=== Section Start ===

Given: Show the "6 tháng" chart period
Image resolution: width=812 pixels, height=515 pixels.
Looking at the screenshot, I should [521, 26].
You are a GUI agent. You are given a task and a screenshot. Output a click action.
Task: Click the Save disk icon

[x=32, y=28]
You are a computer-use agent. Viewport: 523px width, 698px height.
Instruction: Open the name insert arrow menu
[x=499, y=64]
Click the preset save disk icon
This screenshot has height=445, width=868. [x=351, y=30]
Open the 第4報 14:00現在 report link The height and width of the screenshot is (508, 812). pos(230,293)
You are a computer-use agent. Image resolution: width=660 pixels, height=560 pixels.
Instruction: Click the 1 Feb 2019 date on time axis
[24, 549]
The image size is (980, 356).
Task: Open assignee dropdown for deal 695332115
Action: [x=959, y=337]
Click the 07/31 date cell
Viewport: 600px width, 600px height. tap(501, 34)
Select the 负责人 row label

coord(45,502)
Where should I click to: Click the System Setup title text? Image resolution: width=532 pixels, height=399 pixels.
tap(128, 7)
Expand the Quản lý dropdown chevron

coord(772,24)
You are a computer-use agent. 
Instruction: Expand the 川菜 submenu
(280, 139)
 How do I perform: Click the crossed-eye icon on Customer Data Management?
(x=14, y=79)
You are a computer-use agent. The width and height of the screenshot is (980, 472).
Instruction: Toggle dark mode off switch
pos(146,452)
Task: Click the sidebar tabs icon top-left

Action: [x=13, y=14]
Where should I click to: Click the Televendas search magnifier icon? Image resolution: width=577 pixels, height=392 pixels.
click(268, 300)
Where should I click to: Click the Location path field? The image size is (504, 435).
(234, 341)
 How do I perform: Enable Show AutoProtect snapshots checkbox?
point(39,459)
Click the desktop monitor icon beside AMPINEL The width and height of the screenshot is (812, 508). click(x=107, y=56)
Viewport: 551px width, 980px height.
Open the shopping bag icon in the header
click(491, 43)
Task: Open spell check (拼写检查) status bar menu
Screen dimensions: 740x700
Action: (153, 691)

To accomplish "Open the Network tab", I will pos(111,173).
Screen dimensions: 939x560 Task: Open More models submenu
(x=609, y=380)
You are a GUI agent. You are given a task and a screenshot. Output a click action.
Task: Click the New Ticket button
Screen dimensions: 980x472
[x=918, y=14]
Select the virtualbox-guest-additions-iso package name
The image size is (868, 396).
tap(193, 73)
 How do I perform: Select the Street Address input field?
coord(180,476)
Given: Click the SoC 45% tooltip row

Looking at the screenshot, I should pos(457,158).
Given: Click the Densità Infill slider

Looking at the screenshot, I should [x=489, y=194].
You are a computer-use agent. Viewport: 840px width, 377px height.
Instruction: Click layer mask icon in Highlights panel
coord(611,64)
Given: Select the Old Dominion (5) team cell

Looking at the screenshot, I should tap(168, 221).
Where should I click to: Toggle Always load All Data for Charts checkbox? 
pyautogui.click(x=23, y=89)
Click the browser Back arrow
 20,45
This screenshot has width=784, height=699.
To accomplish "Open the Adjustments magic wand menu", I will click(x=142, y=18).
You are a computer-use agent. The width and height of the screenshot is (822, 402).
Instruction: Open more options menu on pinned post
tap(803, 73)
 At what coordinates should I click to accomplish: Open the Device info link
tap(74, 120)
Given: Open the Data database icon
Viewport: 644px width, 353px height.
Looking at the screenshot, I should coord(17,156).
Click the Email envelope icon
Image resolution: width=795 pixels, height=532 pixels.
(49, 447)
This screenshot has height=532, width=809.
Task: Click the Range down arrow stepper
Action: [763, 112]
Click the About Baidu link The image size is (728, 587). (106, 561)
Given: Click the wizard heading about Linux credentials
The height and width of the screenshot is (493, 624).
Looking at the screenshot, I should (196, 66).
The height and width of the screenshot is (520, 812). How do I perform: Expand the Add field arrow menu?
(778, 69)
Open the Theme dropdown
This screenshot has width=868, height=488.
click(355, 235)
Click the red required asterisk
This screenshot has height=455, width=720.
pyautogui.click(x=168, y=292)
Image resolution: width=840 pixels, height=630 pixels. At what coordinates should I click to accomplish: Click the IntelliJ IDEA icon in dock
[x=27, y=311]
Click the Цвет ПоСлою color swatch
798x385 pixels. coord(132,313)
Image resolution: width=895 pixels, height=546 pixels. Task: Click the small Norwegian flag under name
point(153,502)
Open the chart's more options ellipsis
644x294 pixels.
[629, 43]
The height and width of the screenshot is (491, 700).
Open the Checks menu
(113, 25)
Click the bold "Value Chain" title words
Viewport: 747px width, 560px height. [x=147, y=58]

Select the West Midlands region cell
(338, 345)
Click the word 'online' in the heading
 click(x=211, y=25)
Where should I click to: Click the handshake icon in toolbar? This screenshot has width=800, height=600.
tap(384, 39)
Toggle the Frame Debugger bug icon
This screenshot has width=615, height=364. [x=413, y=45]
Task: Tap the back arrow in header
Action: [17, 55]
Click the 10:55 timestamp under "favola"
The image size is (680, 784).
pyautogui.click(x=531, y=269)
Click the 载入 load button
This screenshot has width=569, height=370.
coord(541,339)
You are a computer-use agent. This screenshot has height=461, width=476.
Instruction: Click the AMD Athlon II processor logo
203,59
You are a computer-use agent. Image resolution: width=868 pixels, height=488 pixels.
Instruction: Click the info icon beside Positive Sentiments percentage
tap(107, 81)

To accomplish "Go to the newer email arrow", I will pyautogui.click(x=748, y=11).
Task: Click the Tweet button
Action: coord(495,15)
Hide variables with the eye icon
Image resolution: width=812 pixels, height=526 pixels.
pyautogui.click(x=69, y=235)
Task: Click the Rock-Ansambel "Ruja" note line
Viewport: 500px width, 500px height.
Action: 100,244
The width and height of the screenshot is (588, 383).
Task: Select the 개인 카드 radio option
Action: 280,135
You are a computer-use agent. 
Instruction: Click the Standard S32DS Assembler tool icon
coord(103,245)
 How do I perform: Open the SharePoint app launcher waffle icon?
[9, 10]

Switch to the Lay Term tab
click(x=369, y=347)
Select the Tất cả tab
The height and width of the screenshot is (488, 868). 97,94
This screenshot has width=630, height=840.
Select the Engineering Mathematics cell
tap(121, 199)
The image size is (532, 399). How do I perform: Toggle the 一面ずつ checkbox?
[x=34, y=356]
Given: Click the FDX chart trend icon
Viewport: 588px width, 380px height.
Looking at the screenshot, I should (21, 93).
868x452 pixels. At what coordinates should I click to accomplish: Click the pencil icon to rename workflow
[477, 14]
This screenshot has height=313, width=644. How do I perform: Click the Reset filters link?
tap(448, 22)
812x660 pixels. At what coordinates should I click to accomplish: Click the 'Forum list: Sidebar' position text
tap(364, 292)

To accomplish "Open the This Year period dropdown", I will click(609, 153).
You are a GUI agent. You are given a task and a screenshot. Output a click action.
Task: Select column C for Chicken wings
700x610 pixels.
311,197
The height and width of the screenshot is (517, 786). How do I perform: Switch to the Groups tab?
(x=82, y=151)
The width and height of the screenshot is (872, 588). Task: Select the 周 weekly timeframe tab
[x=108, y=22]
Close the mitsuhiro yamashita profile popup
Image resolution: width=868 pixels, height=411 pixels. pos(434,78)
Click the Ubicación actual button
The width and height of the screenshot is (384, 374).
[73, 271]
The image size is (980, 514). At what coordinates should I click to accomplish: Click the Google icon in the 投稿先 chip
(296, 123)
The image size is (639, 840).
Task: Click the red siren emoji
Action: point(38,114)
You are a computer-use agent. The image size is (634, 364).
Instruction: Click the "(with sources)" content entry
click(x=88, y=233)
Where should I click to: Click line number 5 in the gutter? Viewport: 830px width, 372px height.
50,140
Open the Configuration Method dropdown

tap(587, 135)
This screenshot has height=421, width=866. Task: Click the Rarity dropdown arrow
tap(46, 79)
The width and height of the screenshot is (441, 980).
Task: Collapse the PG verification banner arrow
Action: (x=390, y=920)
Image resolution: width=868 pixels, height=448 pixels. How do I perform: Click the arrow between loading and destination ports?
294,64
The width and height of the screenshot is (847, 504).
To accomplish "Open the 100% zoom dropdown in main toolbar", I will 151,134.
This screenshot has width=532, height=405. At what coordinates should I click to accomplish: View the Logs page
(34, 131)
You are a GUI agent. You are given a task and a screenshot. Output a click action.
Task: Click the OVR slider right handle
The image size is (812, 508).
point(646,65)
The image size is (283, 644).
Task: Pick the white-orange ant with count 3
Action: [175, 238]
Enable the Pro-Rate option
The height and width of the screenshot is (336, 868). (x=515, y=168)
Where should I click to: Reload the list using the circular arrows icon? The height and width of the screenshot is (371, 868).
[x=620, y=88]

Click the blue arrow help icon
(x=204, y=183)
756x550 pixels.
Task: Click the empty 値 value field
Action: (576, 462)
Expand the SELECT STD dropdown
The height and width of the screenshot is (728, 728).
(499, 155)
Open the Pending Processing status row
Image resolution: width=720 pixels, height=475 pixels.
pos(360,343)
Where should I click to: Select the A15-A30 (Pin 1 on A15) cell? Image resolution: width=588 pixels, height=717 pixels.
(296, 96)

=== Section End ===

• What is being asked
Each line of the data that has the string "status" should be returned.

• Written response
Task: Open spell check (拼写检查) status bar menu
Open the Pending Processing status row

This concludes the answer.